__EXERCISE DESCRIPTION__.
Copy out the records below exactly as they appear.

__INPUT DATA__.
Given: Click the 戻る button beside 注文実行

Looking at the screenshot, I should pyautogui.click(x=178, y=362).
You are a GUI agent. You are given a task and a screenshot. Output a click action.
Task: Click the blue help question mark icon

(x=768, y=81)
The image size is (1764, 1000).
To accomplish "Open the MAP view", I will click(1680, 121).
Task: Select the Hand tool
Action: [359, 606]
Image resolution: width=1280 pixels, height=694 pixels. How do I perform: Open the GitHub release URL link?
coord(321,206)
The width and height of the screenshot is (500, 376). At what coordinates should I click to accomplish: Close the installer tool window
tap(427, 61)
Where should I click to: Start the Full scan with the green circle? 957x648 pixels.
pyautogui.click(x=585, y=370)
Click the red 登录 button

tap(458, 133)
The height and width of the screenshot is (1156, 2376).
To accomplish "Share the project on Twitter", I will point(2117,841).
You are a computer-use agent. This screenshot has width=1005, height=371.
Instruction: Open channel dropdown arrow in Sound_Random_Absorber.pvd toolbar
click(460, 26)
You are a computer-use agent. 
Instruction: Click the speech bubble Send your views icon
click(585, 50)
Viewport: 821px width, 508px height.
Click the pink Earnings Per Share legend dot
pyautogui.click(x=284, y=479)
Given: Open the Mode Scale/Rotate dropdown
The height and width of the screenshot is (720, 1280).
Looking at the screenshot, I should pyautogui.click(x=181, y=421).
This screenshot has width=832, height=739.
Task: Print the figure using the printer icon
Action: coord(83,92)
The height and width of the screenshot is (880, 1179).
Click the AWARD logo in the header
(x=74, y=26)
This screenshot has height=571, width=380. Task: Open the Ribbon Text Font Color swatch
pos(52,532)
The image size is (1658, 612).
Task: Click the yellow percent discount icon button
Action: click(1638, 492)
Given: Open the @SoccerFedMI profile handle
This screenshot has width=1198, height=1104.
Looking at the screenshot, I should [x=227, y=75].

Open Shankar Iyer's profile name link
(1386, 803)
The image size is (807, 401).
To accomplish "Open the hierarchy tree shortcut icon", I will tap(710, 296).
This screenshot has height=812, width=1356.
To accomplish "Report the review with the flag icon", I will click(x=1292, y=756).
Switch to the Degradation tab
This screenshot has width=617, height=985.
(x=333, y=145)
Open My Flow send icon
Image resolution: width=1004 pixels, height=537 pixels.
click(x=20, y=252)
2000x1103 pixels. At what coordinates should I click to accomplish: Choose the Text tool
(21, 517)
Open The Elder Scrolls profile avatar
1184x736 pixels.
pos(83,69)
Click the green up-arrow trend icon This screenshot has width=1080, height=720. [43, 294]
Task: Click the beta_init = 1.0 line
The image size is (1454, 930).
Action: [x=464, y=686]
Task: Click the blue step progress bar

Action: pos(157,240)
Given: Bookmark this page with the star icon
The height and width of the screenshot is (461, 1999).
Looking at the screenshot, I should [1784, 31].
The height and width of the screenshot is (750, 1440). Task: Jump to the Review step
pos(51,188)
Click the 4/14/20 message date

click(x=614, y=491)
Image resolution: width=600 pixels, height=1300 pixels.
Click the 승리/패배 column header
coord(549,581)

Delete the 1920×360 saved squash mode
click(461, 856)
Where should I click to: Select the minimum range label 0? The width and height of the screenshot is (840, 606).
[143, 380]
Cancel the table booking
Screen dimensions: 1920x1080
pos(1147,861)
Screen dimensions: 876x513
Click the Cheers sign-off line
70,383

__WRITTEN SOLUTION__.
Given: Click the 戻る button beside 注文実行

Looking at the screenshot, I should pyautogui.click(x=178, y=362).
You are a GUI agent. You are given a task and a screenshot. Output a click action.
Task: Click the blue help question mark icon

(x=768, y=81)
The image size is (1764, 1000).
To accomplish "Open the MAP view", I will click(1680, 121).
Task: Select the Hand tool
Action: [359, 606]
Image resolution: width=1280 pixels, height=694 pixels. How do I perform: Open the GitHub release URL link?
coord(321,206)
The width and height of the screenshot is (500, 376). At what coordinates should I click to accomplish: Close the installer tool window
tap(427, 61)
Where should I click to: Start the Full scan with the green circle? 957x648 pixels.
pyautogui.click(x=585, y=370)
Click the red 登录 button

tap(458, 133)
The height and width of the screenshot is (1156, 2376).
To accomplish "Share the project on Twitter", I will point(2117,841).
You are a computer-use agent. This screenshot has width=1005, height=371.
Instruction: Open channel dropdown arrow in Sound_Random_Absorber.pvd toolbar
click(460, 26)
You are a computer-use agent. 
Instruction: Click the speech bubble Send your views icon
click(585, 50)
Viewport: 821px width, 508px height.
Click the pink Earnings Per Share legend dot
pyautogui.click(x=284, y=479)
Given: Open the Mode Scale/Rotate dropdown
The height and width of the screenshot is (720, 1280).
Looking at the screenshot, I should pyautogui.click(x=181, y=421).
This screenshot has width=832, height=739.
Task: Print the figure using the printer icon
Action: coord(83,92)
The height and width of the screenshot is (880, 1179).
Click the AWARD logo in the header
(x=74, y=26)
This screenshot has height=571, width=380. Task: Open the Ribbon Text Font Color swatch
pos(52,532)
The image size is (1658, 612).
Task: Click the yellow percent discount icon button
Action: click(1638, 492)
Given: Open the @SoccerFedMI profile handle
This screenshot has width=1198, height=1104.
Looking at the screenshot, I should [x=227, y=75].

Open Shankar Iyer's profile name link
(1386, 803)
The image size is (807, 401).
To accomplish "Open the hierarchy tree shortcut icon", I will tap(710, 296).
This screenshot has height=812, width=1356.
To accomplish "Report the review with the flag icon", I will click(x=1292, y=756).
Switch to the Degradation tab
This screenshot has width=617, height=985.
(x=333, y=145)
Open My Flow send icon
Image resolution: width=1004 pixels, height=537 pixels.
click(x=20, y=252)
2000x1103 pixels. At what coordinates should I click to accomplish: Choose the Text tool
(21, 517)
Open The Elder Scrolls profile avatar
1184x736 pixels.
pos(83,69)
Click the green up-arrow trend icon This screenshot has width=1080, height=720. [43, 294]
Task: Click the beta_init = 1.0 line
The image size is (1454, 930).
Action: [x=464, y=686]
Task: Click the blue step progress bar

Action: pos(157,240)
Given: Bookmark this page with the star icon
The height and width of the screenshot is (461, 1999).
Looking at the screenshot, I should [1784, 31].
The height and width of the screenshot is (750, 1440). Task: Jump to the Review step
pos(51,188)
Click the 4/14/20 message date

click(x=614, y=491)
Image resolution: width=600 pixels, height=1300 pixels.
Click the 승리/패배 column header
coord(549,581)

Delete the 1920×360 saved squash mode
click(461, 856)
Where should I click to: Select the minimum range label 0? The width and height of the screenshot is (840, 606).
[143, 380]
Cancel the table booking
Screen dimensions: 1920x1080
pos(1147,861)
Screen dimensions: 876x513
Click the Cheers sign-off line
70,383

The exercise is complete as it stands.